Detailed explanation of Apache SkyWalking alarm configuration guide

Detailed explanation of Apache SkyWalking alarm configuration guide

Apache SkyWalking

Apache SkyWalking is an application performance monitoring tool (Application Performance Management, APM) for distributed systems, designed for microservices, cloud native architectures, and container-based (Docker, K8s, Mesos) architectures.

It provides an all-in-one solution for distributed tracing, service mesh telemetry analysis, metrics aggregation, and visualization.

Apache SkyWalking Alerts

Apache SkyWalking alarms are driven by a set of rules, which are defined in config/alarm-settings.yml file.

The definition of alarm rules is divided into three parts.

  • Alarm rule: defines the conditions that are considered for triggering an alarm.
  • webhook: A list of service endpoints that are called when an alarm is triggered.
  • gRPCHook: The host and port of the remote gRPC method that is called when the alarm is triggered.
  • Slack Chat Hook: The Slack Chat interface that is called when the alarm is triggered.
  • WeChat Hook: The WeChat interface that is called when the alarm is triggered.
  • DingTalk Hook: The DingTalk interface that is called when an alarm is triggered.

Alarm rules

There are two types of alarm rules: individual rules and composite rules.
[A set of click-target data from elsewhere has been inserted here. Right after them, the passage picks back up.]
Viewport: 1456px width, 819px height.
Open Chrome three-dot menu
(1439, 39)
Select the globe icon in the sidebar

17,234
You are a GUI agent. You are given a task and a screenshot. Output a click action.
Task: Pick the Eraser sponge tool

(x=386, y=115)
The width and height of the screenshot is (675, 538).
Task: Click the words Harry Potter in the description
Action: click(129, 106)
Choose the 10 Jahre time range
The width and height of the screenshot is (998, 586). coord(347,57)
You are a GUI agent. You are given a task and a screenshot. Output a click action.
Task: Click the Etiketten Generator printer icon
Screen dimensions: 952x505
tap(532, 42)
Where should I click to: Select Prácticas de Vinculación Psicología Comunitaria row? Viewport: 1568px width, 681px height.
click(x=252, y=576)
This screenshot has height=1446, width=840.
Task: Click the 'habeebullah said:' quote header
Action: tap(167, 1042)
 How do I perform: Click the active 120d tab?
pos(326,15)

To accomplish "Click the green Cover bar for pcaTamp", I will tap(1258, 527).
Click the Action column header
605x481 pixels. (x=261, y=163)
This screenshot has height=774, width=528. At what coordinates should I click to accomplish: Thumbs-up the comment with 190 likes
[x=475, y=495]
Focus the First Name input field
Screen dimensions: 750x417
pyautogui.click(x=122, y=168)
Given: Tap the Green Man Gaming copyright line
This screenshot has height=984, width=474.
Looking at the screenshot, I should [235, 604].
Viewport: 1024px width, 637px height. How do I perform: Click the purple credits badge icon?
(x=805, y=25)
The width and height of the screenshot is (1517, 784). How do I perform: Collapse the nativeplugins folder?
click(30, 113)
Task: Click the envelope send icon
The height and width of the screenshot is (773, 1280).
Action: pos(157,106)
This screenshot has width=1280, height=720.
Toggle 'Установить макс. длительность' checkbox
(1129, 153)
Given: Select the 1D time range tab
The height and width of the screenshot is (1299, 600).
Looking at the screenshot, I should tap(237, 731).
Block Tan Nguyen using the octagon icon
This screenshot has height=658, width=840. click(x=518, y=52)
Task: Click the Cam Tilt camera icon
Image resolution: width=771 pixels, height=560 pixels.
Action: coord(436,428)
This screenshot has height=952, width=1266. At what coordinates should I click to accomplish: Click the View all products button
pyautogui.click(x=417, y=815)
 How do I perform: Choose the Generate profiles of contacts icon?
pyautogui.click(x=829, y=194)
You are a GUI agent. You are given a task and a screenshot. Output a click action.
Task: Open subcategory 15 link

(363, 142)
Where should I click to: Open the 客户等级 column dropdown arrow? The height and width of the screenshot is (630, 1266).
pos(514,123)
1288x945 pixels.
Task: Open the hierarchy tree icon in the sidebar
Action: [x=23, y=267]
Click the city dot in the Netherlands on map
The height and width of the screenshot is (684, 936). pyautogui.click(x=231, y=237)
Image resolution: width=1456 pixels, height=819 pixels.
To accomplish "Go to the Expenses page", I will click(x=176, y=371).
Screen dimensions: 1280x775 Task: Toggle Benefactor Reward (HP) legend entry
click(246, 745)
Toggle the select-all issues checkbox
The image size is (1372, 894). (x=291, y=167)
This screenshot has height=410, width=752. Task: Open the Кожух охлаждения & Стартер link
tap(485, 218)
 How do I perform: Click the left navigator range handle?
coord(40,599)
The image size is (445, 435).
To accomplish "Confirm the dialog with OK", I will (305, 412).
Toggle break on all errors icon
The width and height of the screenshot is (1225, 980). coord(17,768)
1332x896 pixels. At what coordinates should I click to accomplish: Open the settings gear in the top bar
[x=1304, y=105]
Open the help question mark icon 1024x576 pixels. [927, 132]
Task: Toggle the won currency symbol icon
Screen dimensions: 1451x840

Composite rules are a combination of individual rules.

Individual Rules

The individual rules mainly include the following:

  • Rule name: A unique name displayed in the alarm information, which must end with _rule.
  • metrics-name: metric name, which is also the metric name in the OAL script. The metrics that can be used for alerting in the default configuration are: service, instance, endpoint, service relationship, instance relationship, and endpoint relationship. It only supports long, double and int types.
  • include-names: A list of entity names to be included in this rule.
  • exclude-names: A list of entity names to exclude from this rule.
  • include-names-regex: Provide a regular expression to include entity names. If you set both an include name list and a regular expression for included names, both rules will take effect.
  • exclude-names-regex: Provide a regular expression to exclude entity names. If you set both an exclude name list and a regular expression for exclude names, both rules will take effect.
  • include-labels: Labels included in this rule.
  • exclude-labels: Labels excluded from this rule.
  • include-labels-regex: Provide a regular expression to include labels. If you set both an include tag list and a regular expression for included tags, both rules will take effect.
  • exclude-labels-regex: Provide a regular expression to exclude labels. If you set both an exclude tag list and a regular expression for exclude tags, both rules will take effect.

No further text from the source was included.